[WHAT TO PRODUCE]: Once the line with "The image size is (1080, 514)." is found in the entries below, repeat that line and every one after it exactly, ending at the last.

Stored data

● ● ● ● ● ● ●

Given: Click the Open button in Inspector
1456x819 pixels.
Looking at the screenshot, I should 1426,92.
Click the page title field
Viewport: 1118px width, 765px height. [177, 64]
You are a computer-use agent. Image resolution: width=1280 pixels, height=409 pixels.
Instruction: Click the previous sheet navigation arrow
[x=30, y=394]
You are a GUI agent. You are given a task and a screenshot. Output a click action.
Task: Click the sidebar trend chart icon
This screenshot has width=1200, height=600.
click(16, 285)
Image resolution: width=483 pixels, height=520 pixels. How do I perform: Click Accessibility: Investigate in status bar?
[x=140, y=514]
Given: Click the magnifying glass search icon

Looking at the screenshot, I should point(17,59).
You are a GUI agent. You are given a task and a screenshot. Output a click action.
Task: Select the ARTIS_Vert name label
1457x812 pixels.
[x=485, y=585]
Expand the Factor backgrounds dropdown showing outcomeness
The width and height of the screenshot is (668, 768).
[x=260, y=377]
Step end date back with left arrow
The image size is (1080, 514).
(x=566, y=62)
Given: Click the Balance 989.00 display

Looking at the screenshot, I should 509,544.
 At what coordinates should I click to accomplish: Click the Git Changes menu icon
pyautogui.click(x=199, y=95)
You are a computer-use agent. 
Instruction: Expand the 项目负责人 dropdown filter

● ● ● ● ● ● ●

[RESULT OF THE TASK]:
The image size is (1080, 514).
(x=566, y=62)
Given: Click the Balance 989.00 display

Looking at the screenshot, I should 509,544.
 At what coordinates should I click to accomplish: Click the Git Changes menu icon
pyautogui.click(x=199, y=95)
You are a computer-use agent. 
Instruction: Expand the 项目负责人 dropdown filter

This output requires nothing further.